Objectives Protection of workers from second-hand smoke (SHS) in occupational settings is an important policy priority, yet little attention has been given to SHS protection for home visitation health workers, who number almost 2 million in the USA. Self-reported SHS exposure, SHS mitigation strategies and suggestions for further SHS exposure reduction approaches were obtained from home visitation health workers in Massachusetts.

Methods A cross-sectional survey was conducted among Massachusetts Early Intervention workers (N=316) at their state-wide conference in April 2010.

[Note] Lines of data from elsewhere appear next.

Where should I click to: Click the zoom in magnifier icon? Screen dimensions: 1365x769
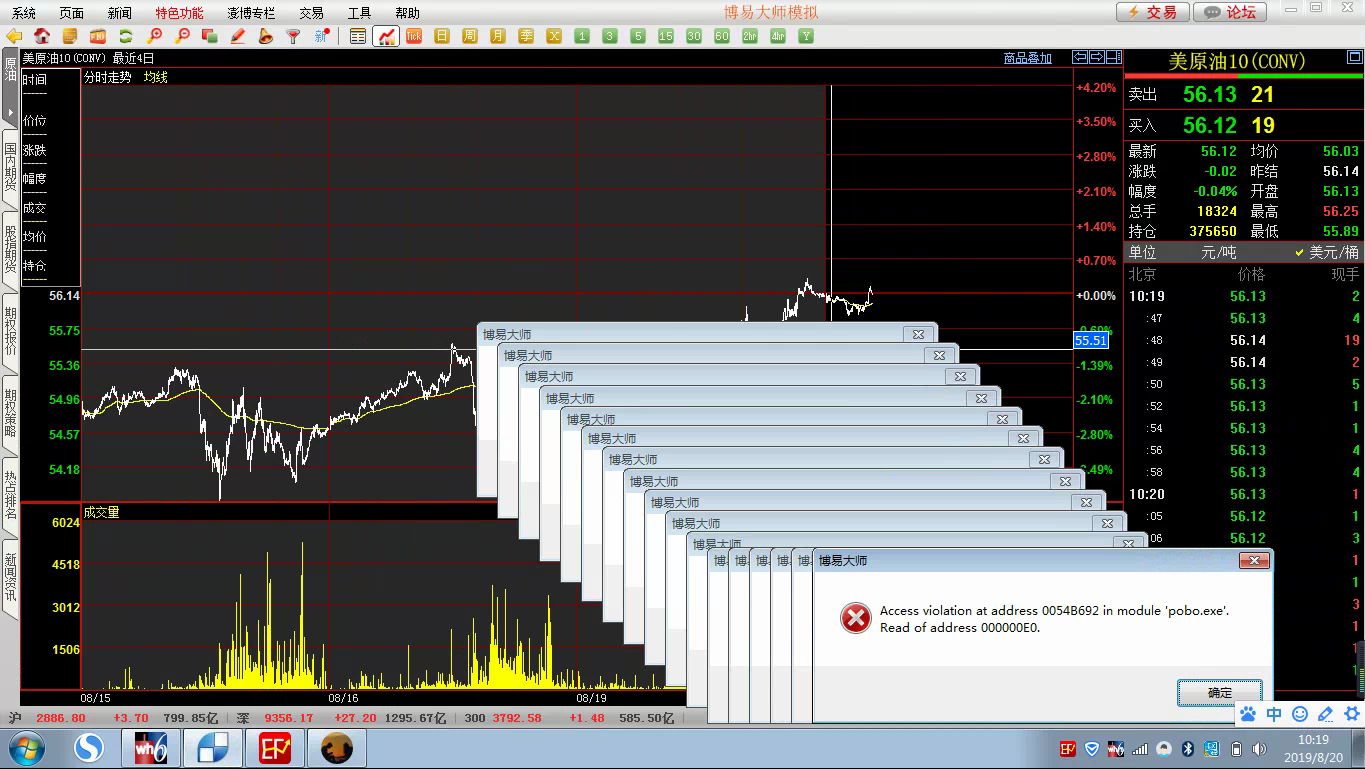point(154,36)
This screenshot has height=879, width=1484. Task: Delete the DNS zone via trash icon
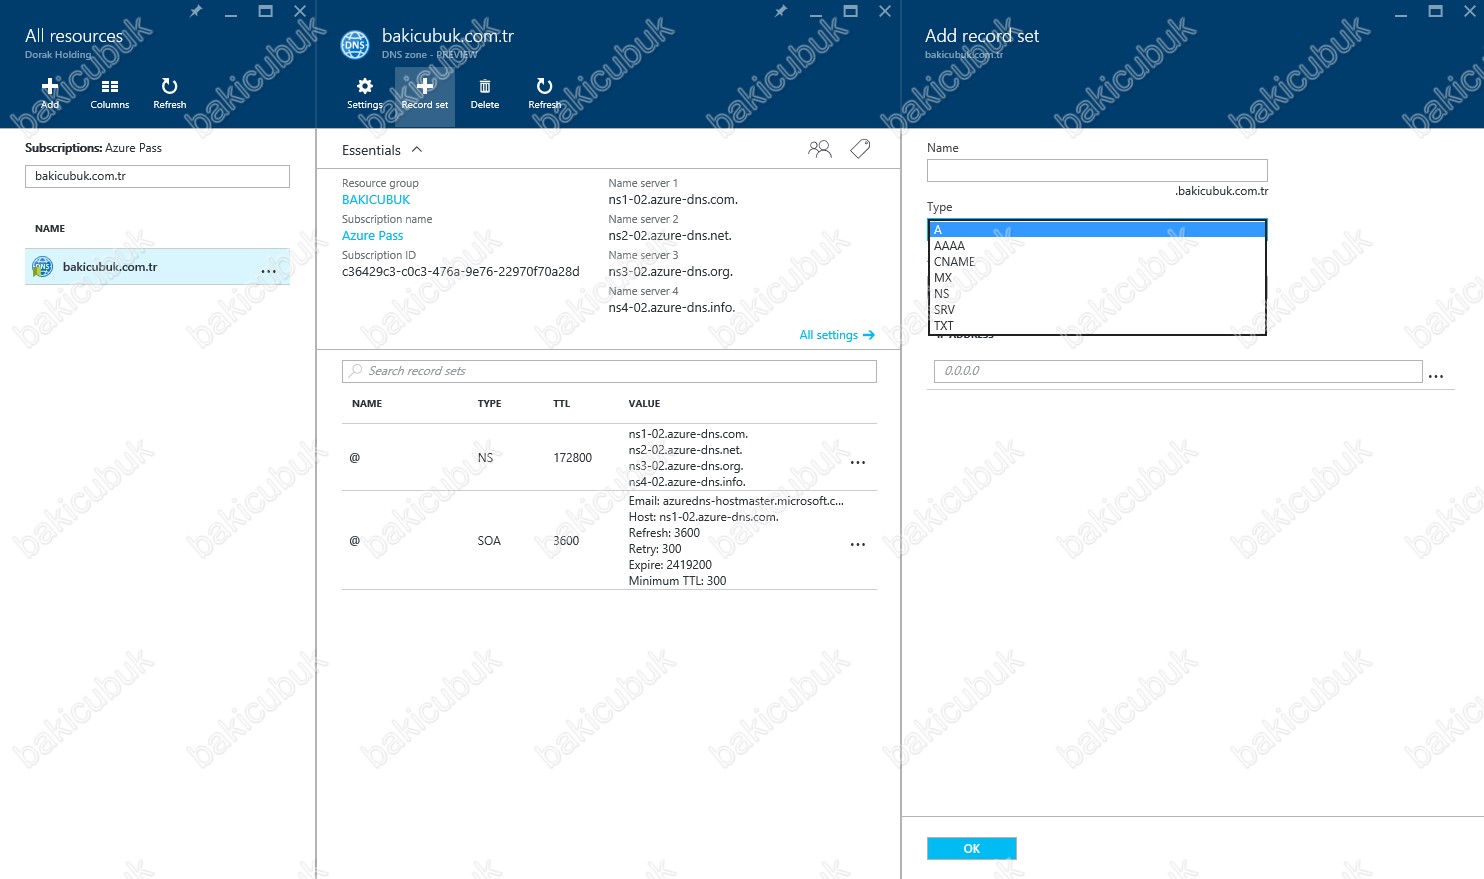point(485,88)
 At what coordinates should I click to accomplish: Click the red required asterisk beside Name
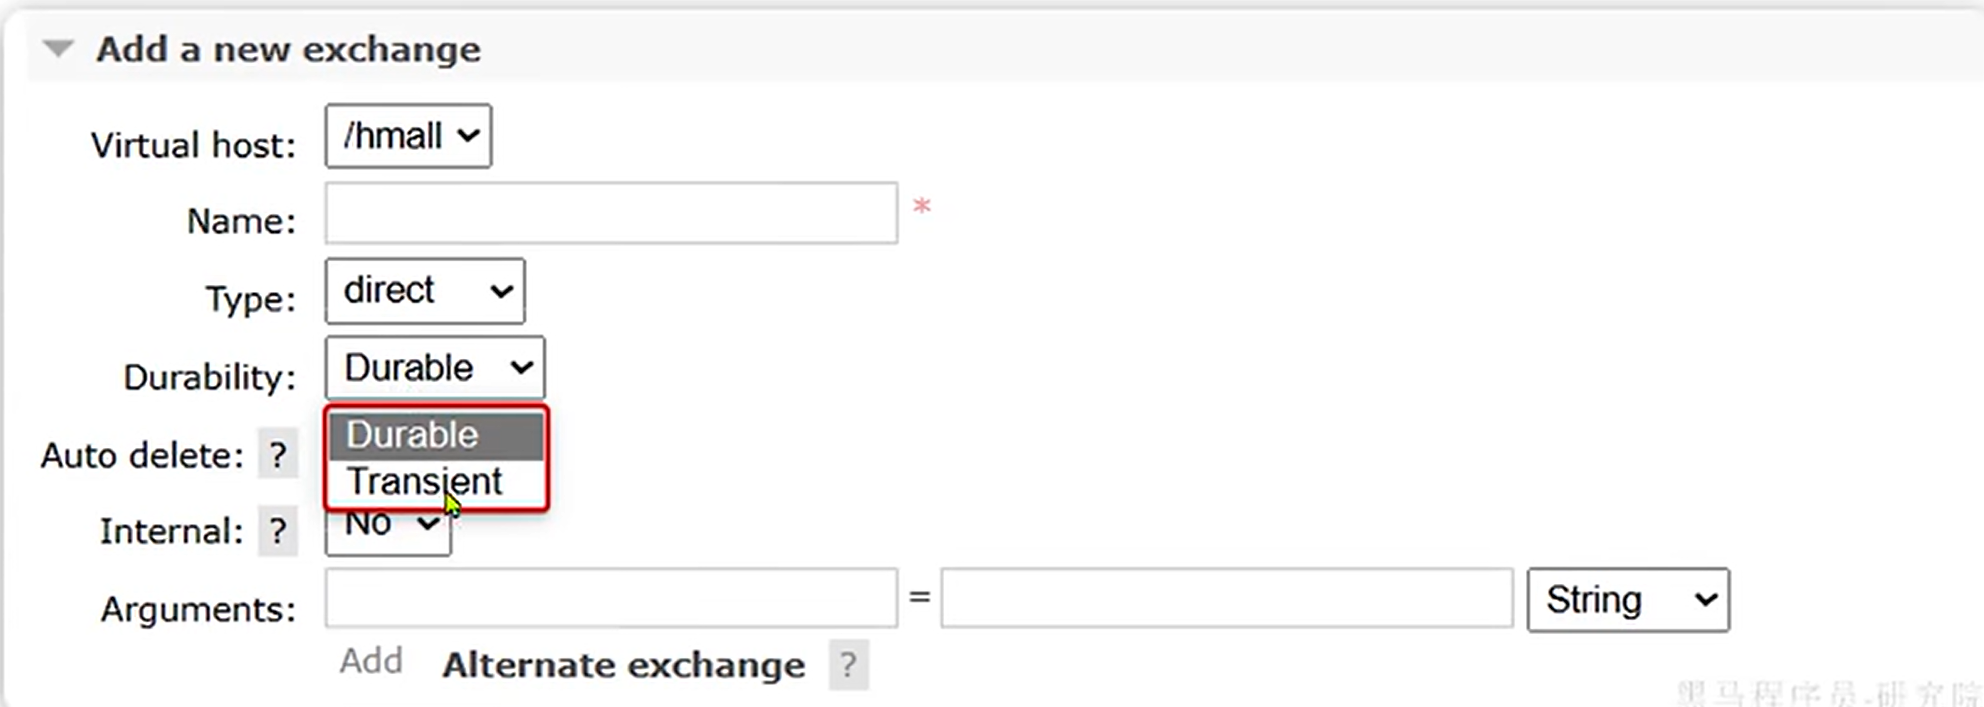pyautogui.click(x=921, y=207)
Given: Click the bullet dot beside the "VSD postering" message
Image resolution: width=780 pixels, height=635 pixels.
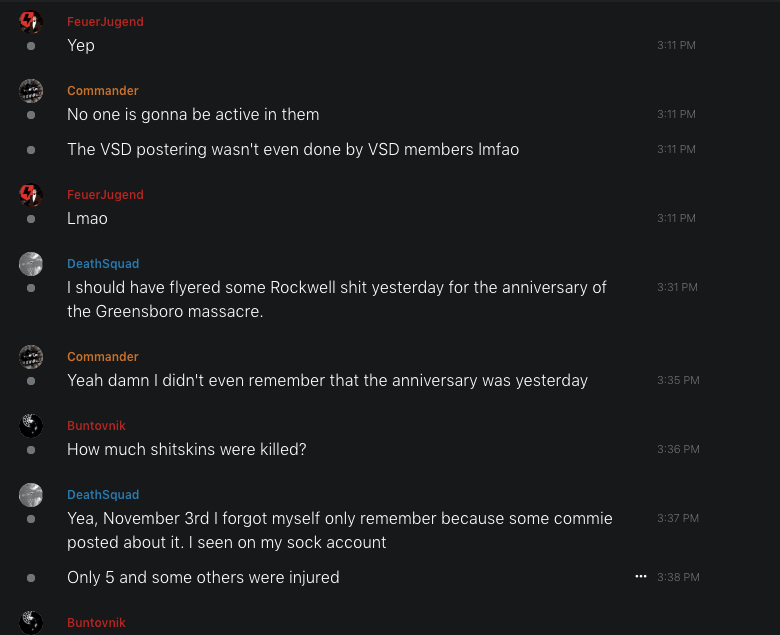Looking at the screenshot, I should coord(31,150).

Results Eighty-three per cent of respondents reported at least 1 hour per month of SHS exposure, and 16% reported at least 11 hours per month. Nevertheless, only 22% of workers counselled clients on maintaining a smoke-free home. Fewer than 30% of workers had ever voiced concerns to their employing agency, and just 12% had raised their concerns directly with clients. Only 14% stated that their agency had rules designed to protect workers from SHS.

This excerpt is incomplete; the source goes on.